I think these are the worst things to captivate imaginations of generations of students.  It is quite possibly the worst alibi towards doing nothing that a student can propose and yet it is so common.

I can't begin to tabulate the number of times a student has said, "What's the point, the world's going to end in 2012 anyway."  So why are they wasting the last months of their lives in school?

Students take things so literally or they turn to these explanations out of sheer laziness that it is really scary.  What I would like to see is a student who puts so much energy into believing something that when it turns out they are wrong, they put the same amount of energy into punishing their own gullibility.

But alas, that is asking for too much.  Students rarely respond to this level of gullibility by preparing themselves for the next doomsday prophecy.  They go from one to the next.  First it was the Y2K scare during the 1999 to 2000 transition, now it's the 2012 doomsday prophecized by the end of the long count of the Mayan calendar.  What's next?  The Earth will be struck by a marshmallow comet in 2015?

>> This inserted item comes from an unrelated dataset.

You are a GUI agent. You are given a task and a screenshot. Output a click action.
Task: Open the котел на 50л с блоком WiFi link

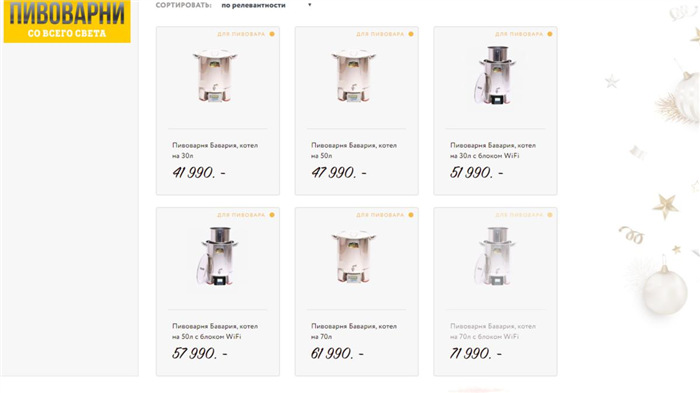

What really annoys me is the lack of consequences for scares like this.  People really should be held responsible for making such extraordinary claims they have no evidence for. On top of this, the recruitment of others into believing their claims only makes matters worse.

But why is it that there are no serious consequences for incorrectly prophecizing the end of the world but there are consequences for misleading the public into believing you cured an incurable disease?  Why is it that there are consequences for getting people's hopes up but no consequences for spreading mass/irrational fear through stupidity?

Just another one of those questions we'll never see answered until people start taking their heads out of their asses.